*** Opening DATASET ENTRIES ***

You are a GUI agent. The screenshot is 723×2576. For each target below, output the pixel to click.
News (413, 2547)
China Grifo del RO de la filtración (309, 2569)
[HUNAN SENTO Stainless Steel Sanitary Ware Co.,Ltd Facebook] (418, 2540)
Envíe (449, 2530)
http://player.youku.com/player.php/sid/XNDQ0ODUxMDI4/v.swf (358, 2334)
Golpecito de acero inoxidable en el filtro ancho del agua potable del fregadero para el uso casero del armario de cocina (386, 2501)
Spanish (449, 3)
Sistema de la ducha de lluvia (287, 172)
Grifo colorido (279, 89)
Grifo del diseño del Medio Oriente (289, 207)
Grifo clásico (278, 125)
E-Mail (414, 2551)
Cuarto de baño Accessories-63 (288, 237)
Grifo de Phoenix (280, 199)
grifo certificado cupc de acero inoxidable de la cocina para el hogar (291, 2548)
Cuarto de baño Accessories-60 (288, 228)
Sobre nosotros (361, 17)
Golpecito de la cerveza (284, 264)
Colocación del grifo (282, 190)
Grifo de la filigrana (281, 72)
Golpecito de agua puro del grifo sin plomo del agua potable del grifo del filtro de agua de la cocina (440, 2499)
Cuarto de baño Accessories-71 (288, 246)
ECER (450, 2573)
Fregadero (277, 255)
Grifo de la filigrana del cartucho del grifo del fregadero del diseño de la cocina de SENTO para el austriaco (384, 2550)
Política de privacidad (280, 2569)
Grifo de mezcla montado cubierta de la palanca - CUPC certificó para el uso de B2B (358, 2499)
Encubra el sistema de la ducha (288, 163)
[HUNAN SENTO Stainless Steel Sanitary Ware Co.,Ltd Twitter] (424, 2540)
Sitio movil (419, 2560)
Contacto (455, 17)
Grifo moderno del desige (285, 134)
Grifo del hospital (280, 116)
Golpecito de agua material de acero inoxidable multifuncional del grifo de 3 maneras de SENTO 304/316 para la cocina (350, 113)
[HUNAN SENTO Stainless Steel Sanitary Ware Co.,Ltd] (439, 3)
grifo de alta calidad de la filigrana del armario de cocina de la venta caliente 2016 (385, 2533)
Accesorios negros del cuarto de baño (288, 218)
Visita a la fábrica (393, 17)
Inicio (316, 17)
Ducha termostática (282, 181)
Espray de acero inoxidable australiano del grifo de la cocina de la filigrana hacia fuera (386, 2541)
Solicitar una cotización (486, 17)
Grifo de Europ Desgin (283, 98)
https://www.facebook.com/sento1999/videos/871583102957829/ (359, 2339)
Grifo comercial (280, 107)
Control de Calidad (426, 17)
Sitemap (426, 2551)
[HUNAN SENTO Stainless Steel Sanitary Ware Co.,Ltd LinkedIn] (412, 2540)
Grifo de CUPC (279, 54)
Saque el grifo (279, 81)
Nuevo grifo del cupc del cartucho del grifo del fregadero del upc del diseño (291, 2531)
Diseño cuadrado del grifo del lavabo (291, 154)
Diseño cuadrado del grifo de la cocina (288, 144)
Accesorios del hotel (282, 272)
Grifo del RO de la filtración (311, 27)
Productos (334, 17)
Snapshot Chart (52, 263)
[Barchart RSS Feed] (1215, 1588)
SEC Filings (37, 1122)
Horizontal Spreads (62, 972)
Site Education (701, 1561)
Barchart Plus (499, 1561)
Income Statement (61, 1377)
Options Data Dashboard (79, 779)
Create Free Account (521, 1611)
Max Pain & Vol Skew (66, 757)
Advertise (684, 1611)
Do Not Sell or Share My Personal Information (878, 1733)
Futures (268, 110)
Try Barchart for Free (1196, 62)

*** Closing DATASET ENTRIES ***

* **WHAT TO PRODUCE**
All entries are to be repeated exactly and completely.

* **TASK RESULT**
You are a GUI agent. The screenshot is 723×2576. For each target below, output the pixel to click.
News (413, 2547)
China Grifo del RO de la filtración (309, 2569)
[HUNAN SENTO Stainless Steel Sanitary Ware Co.,Ltd Facebook] (418, 2540)
Envíe (449, 2530)
http://player.youku.com/player.php/sid/XNDQ0ODUxMDI4/v.swf (358, 2334)
Golpecito de acero inoxidable en el filtro ancho del agua potable del fregadero para el uso casero del armario de cocina (386, 2501)
Spanish (449, 3)
Sistema de la ducha de lluvia (287, 172)
Grifo colorido (279, 89)
Grifo del diseño del Medio Oriente (289, 207)
Grifo clásico (278, 125)
E-Mail (414, 2551)
Cuarto de baño Accessories-63 (288, 237)
Grifo de Phoenix (280, 199)
grifo certificado cupc de acero inoxidable de la cocina para el hogar (291, 2548)
Cuarto de baño Accessories-60 (288, 228)
Sobre nosotros (361, 17)
Golpecito de la cerveza (284, 264)
Colocación del grifo (282, 190)
Grifo de la filigrana (281, 72)
Golpecito de agua puro del grifo sin plomo del agua potable del grifo del filtro de agua de la cocina (440, 2499)
Cuarto de baño Accessories-71 (288, 246)
ECER (450, 2573)
Fregadero (277, 255)
Grifo de la filigrana del cartucho del grifo del fregadero del diseño de la cocina de SENTO para el austriaco (384, 2550)
Política de privacidad (280, 2569)
Grifo de mezcla montado cubierta de la palanca - CUPC certificó para el uso de B2B (358, 2499)
Encubra el sistema de la ducha (288, 163)
[HUNAN SENTO Stainless Steel Sanitary Ware Co.,Ltd Twitter] (424, 2540)
Sitio movil (419, 2560)
Contacto (455, 17)
Grifo moderno del desige (285, 134)
Grifo del hospital (280, 116)
Golpecito de agua material de acero inoxidable multifuncional del grifo de 3 maneras de SENTO 304/316 para la cocina (350, 113)
[HUNAN SENTO Stainless Steel Sanitary Ware Co.,Ltd] (439, 3)
grifo de alta calidad de la filigrana del armario de cocina de la venta caliente 2016 (385, 2533)
Accesorios negros del cuarto de baño (288, 218)
Visita a la fábrica (393, 17)
Inicio (316, 17)
Ducha termostática (282, 181)
Espray de acero inoxidable australiano del grifo de la cocina de la filigrana hacia fuera (386, 2541)
Solicitar una cotización (486, 17)
Grifo de Europ Desgin (283, 98)
https://www.facebook.com/sento1999/videos/871583102957829/ (359, 2339)
Grifo comercial (280, 107)
Control de Calidad (426, 17)
Sitemap (426, 2551)
[HUNAN SENTO Stainless Steel Sanitary Ware Co.,Ltd LinkedIn] (412, 2540)
Grifo de CUPC (279, 54)
Saque el grifo (279, 81)
Nuevo grifo del cupc del cartucho del grifo del fregadero del upc del diseño (291, 2531)
Diseño cuadrado del grifo del lavabo (291, 154)
Diseño cuadrado del grifo de la cocina (288, 144)
Accesorios del hotel (282, 272)
Grifo del RO de la filtración (311, 27)
Productos (334, 17)
Snapshot Chart (52, 263)
[Barchart RSS Feed] (1215, 1588)
SEC Filings (37, 1122)
Horizontal Spreads (62, 972)
Site Education (701, 1561)
Barchart Plus (499, 1561)
Income Statement (61, 1377)
Options Data Dashboard (79, 779)
Create Free Account (521, 1611)
Max Pain & Vol Skew (66, 757)
Advertise (684, 1611)
Do Not Sell or Share My Personal Information (878, 1733)
Futures (268, 110)
Try Barchart for Free (1196, 62)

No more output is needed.